(Saved data entries)
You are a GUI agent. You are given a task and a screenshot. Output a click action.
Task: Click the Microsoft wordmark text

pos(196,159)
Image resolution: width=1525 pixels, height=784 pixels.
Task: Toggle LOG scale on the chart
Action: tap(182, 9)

• [Problem description]:
Copy out each entry exactly, leaving nothing out.

• [Your response]:
You are a GUI agent. You are given a task and a screenshot. Output a click action.
Task: Click the Microsoft wordmark text

pos(196,159)
Image resolution: width=1525 pixels, height=784 pixels.
Task: Toggle LOG scale on the chart
Action: tap(182, 9)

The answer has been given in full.